» TASK DETAILS: All lines below between the line with "The height and" and the line with "Image resolution: width=1392", including both, must be copied exactly, and the pictures must be omitted.
-----
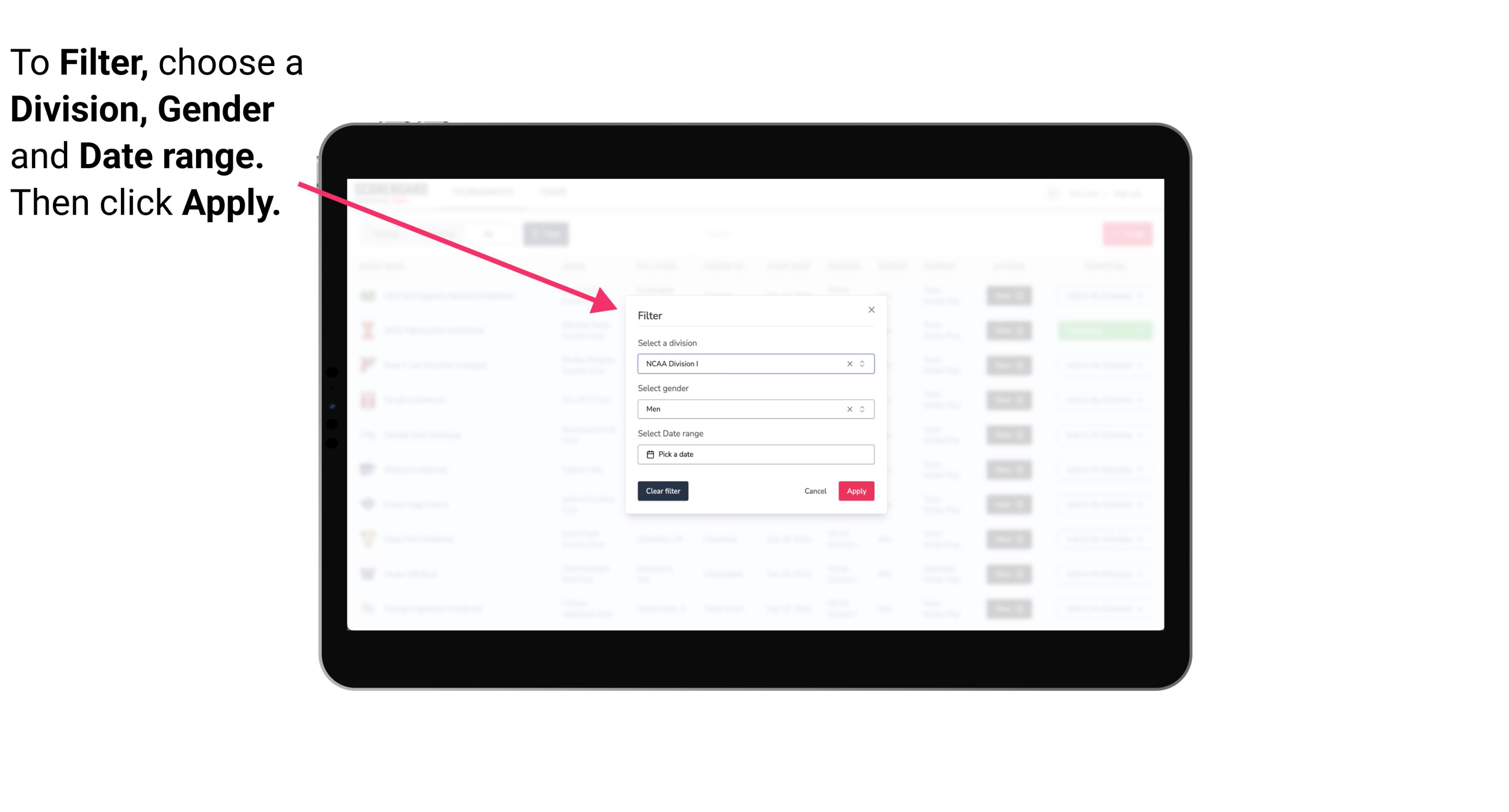Select the Filter dialog title area

click(650, 315)
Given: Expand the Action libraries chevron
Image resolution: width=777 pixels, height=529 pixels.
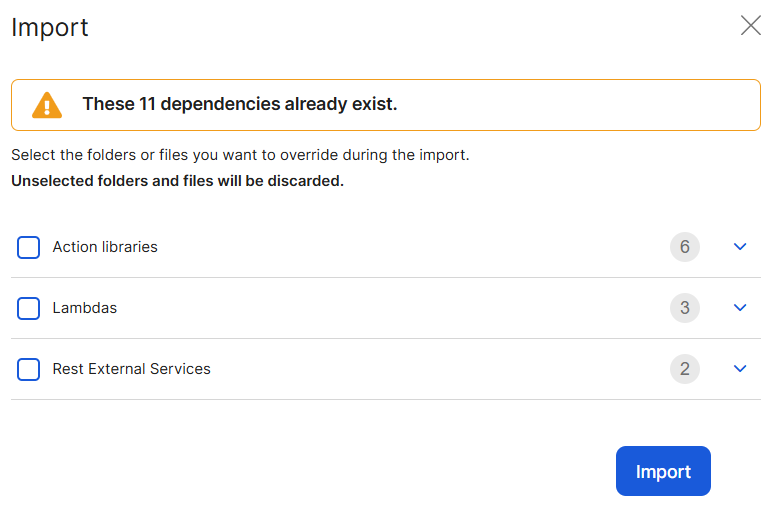Looking at the screenshot, I should (740, 247).
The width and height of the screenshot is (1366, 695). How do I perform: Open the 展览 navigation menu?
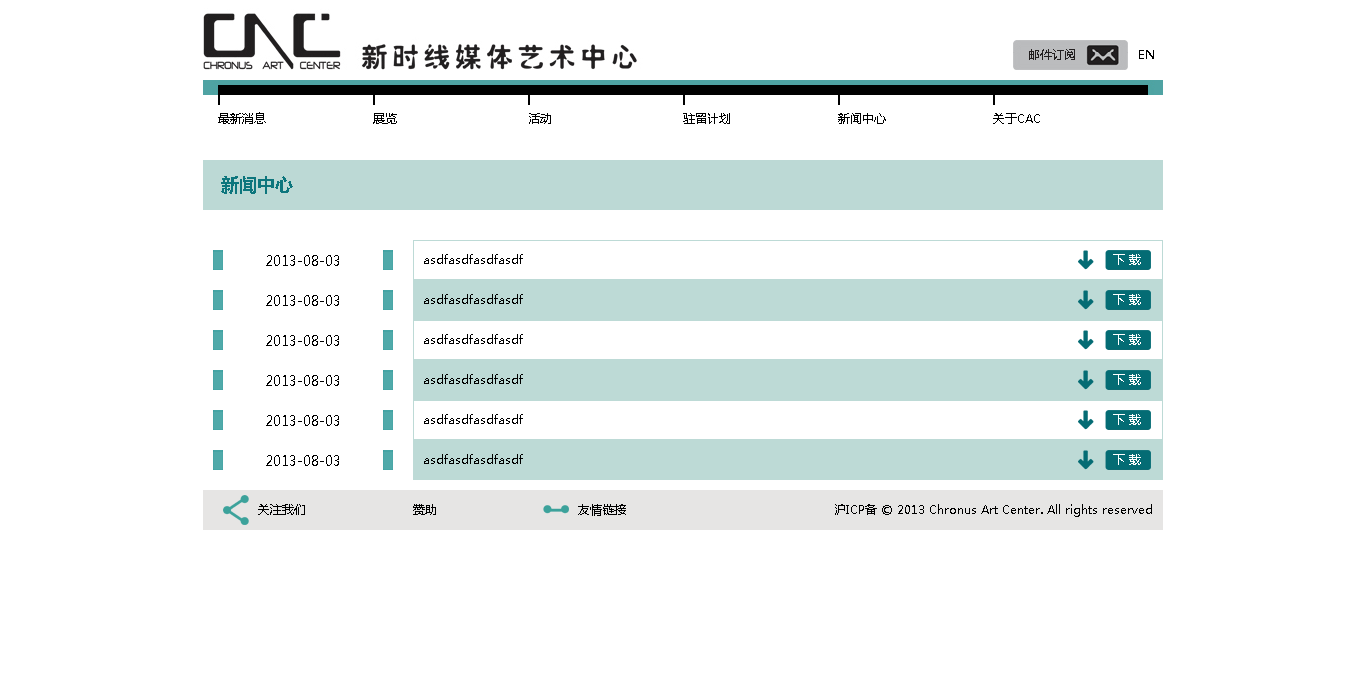click(385, 119)
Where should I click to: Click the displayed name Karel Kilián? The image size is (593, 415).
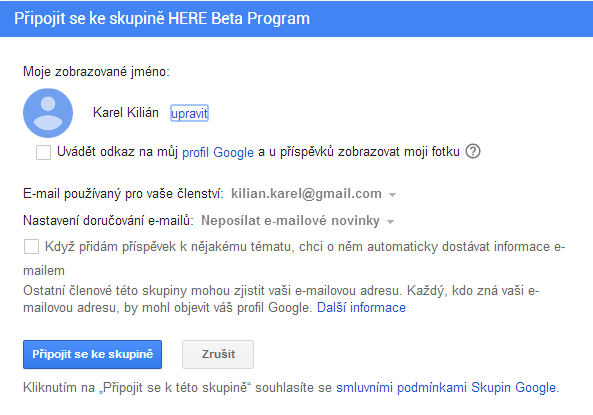(126, 113)
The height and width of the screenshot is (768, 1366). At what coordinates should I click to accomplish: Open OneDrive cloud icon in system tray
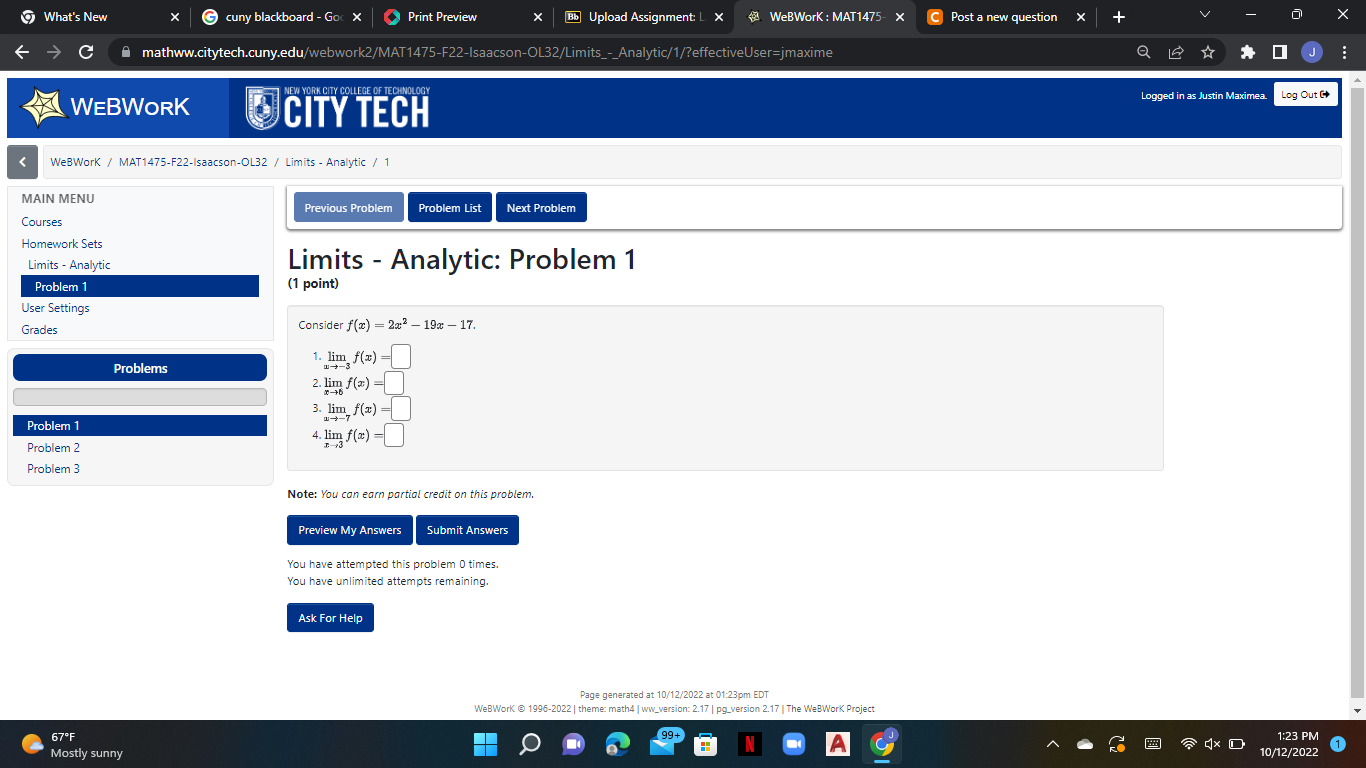coord(1084,744)
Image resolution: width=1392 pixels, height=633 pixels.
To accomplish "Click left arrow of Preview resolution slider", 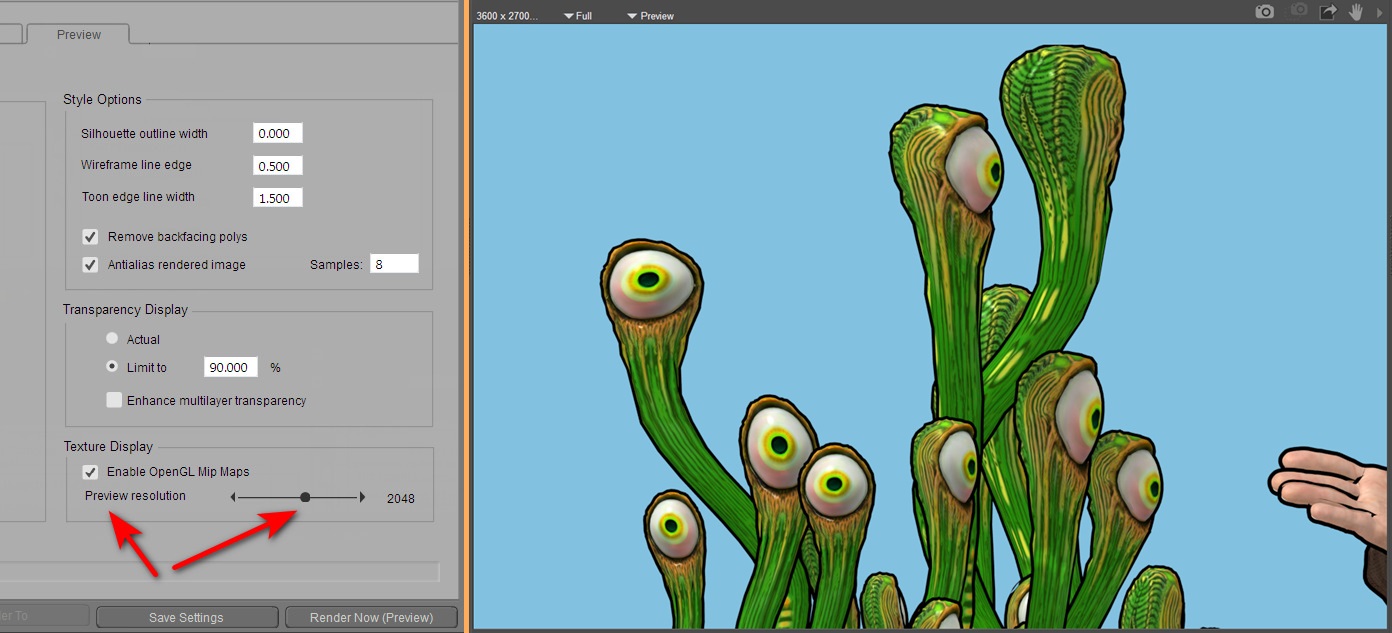I will pyautogui.click(x=233, y=497).
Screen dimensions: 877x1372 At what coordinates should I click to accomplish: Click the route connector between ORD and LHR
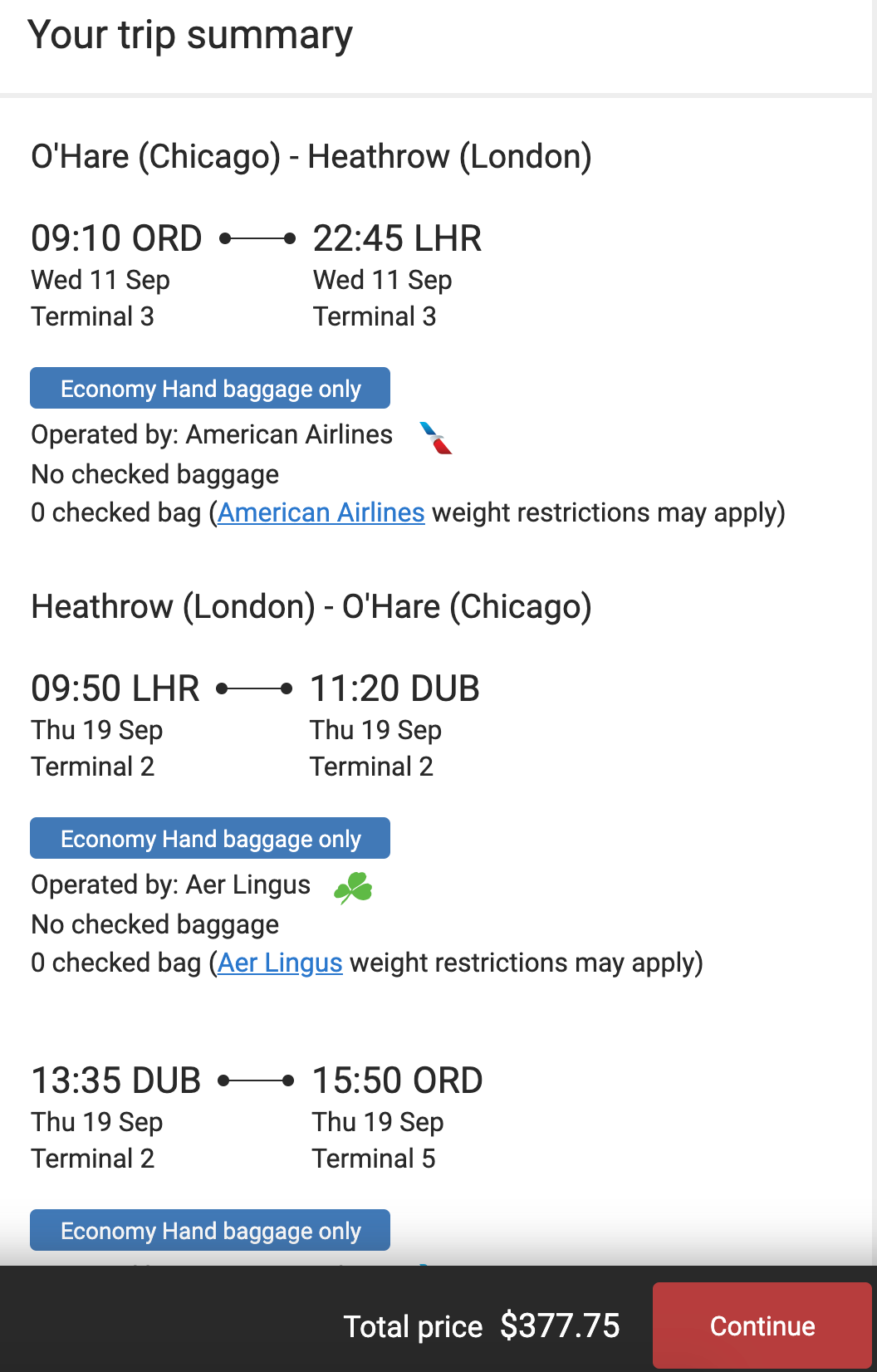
-----
» EXERCISE RESPONSE:
The height and width of the screenshot is (768, 1366). At what coordinates should I click to accomplish: Open OneDrive cloud icon in system tray
coord(1084,744)
Image resolution: width=1392 pixels, height=633 pixels.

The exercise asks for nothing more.